The conversations have mostly been focussing on Christian practices: spiritual disciplines, prayer, and Christian community, especially. For two weeks we talked about the practice of living and working in community. The main theme that I took away from those conversations (also having learned this from Rowan Williams and the Desert Fathers) is that there simply is no such thing as life with God that excludes life with others. Though it is tempting to exclude such messy and uncomfortable matters as concrete people with disagreements, differences of opinion, and difficult personalities, there really is no other option: Christian life invites us to see our relationship with God and our relationship with our neighbours as mutually intertwined, not having one without the other.

That has been a helpful thing to keep in mind as we continue to work towards a fruitful and vibrant Christian community on campus. KPU has drawn together students from all different walks of life, and my hope is that KCF can be a place where we genuinely explore differences in personality, theology, and opinion while also remaining united in the common goal of following Jesus, understanding who he is, and how we can faithfully live a Christian calling on campus. It is not a simple or easy task. But these regular meetings with about 5 or 6 people have begun what I trust is a community in the power of the Holy Spirit.

Aside from these Christian club meetings, I have also continued to host a philosophy club which focusses broadly on philosophy of religion and cultural criticism. The discussions have been fruitful and sometimes very long. My main aim is to present a coherent critique of materialism and secularism. Since the rest of the participants in the club hold to those two positions with varying degrees of enthusiasm, the disagreements quickly arise! But they are generally quite hospitable and interesting disagreements, never degenerating into poor quality of conversation.

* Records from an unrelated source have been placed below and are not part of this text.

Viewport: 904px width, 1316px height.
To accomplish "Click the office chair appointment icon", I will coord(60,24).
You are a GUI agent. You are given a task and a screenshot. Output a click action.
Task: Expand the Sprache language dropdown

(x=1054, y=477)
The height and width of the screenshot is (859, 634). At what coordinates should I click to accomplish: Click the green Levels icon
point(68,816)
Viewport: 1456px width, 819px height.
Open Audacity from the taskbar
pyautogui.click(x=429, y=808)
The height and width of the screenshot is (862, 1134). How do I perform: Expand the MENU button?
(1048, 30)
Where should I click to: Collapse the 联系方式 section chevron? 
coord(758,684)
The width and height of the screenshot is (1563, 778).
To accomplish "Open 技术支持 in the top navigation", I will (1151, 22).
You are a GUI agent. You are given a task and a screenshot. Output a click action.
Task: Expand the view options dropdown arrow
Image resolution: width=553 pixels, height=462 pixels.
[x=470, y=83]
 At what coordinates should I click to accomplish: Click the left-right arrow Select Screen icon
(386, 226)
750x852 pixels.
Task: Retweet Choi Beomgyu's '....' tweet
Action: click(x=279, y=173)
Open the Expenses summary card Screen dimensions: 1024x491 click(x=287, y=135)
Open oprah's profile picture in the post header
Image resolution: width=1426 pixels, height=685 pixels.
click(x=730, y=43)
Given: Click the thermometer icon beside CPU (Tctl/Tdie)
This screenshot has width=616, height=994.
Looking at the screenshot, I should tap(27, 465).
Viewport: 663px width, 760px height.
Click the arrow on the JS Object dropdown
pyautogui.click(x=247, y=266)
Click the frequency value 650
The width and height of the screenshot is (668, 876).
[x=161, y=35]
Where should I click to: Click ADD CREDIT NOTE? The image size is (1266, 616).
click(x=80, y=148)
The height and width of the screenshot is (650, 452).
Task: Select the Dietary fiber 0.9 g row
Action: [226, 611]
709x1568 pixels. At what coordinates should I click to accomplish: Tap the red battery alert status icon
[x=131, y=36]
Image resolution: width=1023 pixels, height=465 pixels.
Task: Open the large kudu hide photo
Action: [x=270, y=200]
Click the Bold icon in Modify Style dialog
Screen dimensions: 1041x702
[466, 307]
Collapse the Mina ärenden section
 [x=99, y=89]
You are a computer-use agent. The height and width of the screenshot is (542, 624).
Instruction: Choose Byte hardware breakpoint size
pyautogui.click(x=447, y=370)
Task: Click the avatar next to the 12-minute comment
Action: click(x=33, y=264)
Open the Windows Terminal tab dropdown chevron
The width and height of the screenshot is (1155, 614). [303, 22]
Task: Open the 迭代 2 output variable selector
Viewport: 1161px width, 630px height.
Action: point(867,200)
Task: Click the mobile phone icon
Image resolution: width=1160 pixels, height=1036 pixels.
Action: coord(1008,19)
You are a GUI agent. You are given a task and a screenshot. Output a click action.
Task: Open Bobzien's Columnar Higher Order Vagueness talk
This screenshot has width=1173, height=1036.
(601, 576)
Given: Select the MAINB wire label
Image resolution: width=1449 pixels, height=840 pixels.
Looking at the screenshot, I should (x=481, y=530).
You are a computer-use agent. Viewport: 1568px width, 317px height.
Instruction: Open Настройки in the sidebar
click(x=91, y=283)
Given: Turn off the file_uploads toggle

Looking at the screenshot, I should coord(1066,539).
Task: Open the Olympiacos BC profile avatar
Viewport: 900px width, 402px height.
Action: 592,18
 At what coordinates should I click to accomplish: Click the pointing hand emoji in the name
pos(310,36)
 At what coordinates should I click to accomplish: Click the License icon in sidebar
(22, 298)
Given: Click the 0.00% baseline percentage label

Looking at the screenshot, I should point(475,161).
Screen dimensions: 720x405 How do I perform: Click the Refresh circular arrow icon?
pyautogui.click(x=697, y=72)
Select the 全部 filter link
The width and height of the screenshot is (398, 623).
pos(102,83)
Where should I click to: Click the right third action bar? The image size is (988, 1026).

Finally, I have also been meeting with a Muslim student, fostering interreligious dialogue while reading through Miroslav Volf's book Allah: A Christian Response. This young man I'm meeting with is very knowledgeable about his own Muslim faith and heritage and so the discussions have been meaningful and interesting.

Pretty soon the summer semester will be winding to a close and the campus will empty out for a good chunk of August before classes resume in September. In August I'll be taking a three day spiritual retreat, which I am very much looking forward to. Working on establishing a Christian community is exciting but its important for the sake of that community that we take time in solitude. Heni Nouwen says that in solitude we come in contact with that which originally brought and sustains us in community at all. For community is not merely built on outward practices: "Solitude," he writes, "puts us in touch with a unity that precedes all unifying activities. In solitude we become aware that we were together before we came together and that life is not a creation of our will but rather an obedient response to the reality of our being united" (Clowning in Rome, 14).